■ YOUR TASK
Your answer is every line of the material below in which the string "give" occurs.

■ RECORD EXTRACTS
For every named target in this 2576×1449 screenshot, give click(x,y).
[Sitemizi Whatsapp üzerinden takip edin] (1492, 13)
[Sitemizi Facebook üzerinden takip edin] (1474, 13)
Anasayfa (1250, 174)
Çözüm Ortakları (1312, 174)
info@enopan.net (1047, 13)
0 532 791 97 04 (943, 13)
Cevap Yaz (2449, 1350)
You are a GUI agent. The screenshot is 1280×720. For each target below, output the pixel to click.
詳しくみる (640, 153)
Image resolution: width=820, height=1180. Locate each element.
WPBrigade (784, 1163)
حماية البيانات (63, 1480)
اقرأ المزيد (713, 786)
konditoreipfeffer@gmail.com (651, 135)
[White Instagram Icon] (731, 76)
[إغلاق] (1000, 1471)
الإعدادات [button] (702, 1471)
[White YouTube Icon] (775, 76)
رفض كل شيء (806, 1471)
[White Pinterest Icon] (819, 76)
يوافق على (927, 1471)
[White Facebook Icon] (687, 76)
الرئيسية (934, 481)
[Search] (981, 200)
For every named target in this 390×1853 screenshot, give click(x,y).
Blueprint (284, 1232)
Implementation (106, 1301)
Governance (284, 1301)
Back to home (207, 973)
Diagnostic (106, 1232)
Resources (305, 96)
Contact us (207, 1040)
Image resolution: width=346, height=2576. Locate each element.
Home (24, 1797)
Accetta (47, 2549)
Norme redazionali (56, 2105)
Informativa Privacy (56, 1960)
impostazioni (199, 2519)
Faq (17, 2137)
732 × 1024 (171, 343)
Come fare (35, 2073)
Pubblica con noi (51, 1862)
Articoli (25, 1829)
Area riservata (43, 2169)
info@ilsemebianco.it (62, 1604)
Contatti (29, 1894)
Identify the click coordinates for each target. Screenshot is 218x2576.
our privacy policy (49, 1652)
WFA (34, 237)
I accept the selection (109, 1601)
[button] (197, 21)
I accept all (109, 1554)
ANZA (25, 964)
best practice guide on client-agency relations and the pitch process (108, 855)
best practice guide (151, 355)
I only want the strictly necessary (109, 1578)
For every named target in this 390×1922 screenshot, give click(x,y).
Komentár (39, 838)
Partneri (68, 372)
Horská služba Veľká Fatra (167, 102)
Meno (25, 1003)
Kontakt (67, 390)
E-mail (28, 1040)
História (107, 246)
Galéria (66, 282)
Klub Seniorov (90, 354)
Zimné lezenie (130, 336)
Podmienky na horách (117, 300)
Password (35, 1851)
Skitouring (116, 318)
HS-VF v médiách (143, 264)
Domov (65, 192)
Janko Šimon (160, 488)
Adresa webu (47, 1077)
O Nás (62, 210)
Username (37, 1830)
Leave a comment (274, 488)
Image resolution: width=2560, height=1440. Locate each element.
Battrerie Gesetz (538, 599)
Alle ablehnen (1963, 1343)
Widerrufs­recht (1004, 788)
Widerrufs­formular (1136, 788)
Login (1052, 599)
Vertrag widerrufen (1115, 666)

■ EXPECTED OUTPUT
For every named target in this 2576×1449 screenshot, give click(x,y).
For every named target in this 390×1853 screenshot, give click(x,y).
For every named target in this 390×1922 screenshot, give click(x,y).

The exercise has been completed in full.